Description of the task
Update everything from "By Mike McGann, Editor, The" down to "Pitts in November." in the congressional primary article, replacing "scientist" with "researcher".

Document text
******************************

Will challenge Houghton for Democratic nomination, winner faces Pitts in Nov.
By Mike McGann, Editor, The Times
A second Chester County congressional district will see a primary fight, as a Lancaster scientist has filed petitions to battle former State Rep. Tom Houghton for the Democratic nomination in the 16th Congressional District. The winner will face nine-term incumbent Republican U.S. Rep. Joe Pitts in November.
Democrats Mike Parrish and Manan Trevedi are already engaged in a primary fight in the 6th Congressional District.
Raj Kittappa, a PhD who focuses on Stem Cell research focused on Parkinson’s disease said late Tuesday that he has filed the necessary nominating petitions to seek the Democratic nomination for Congress in Pennsylvania’s 16th Congressional District.
“Our region of Pennsylvania can become the new frontier for discovery and innovation in this country. I’m running for Congress because the 16th District deserves a leader who represents those same qualities and can be the non-partisan problem solver we need,” he said in a statement released yesterday.
Like Houghton, Kittappa appears focused on Pitts, saying he no longer seems understand the needs or desires of his constituents.

******************************

Excerpted records
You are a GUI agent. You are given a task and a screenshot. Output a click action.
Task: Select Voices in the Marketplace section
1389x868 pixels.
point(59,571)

******************************

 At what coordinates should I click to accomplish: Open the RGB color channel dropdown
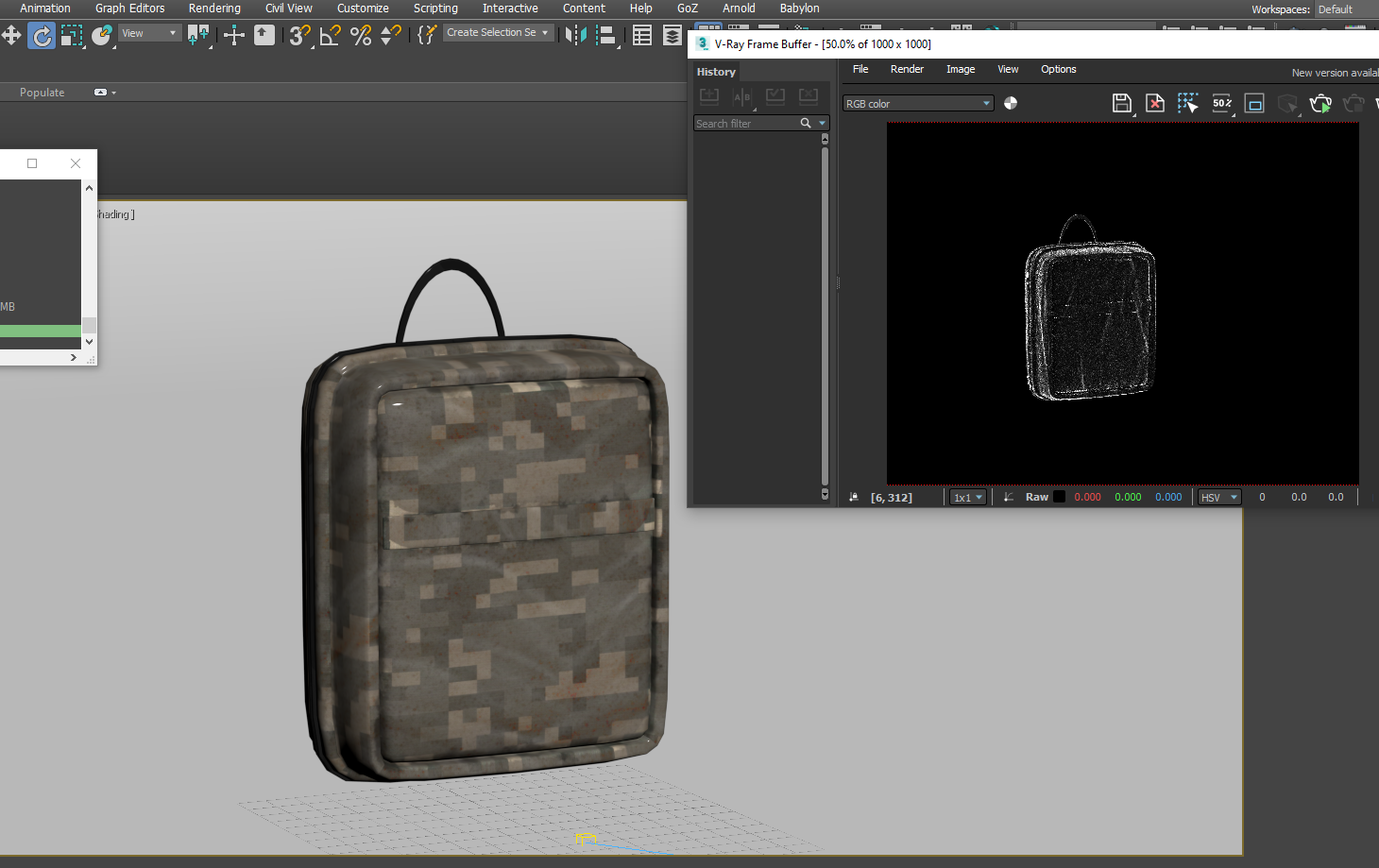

******************************

Result
By Mike McGann, Editor, The Times
A second Chester County congressional district will see a primary fight, as a Lancaster researcher has filed petitions to battle former State Rep. Tom Houghton for the Democratic nomination in the 16th Congressional District. The winner will face nine-term incumbent Republican U.S. Rep. Joe Pitts in November.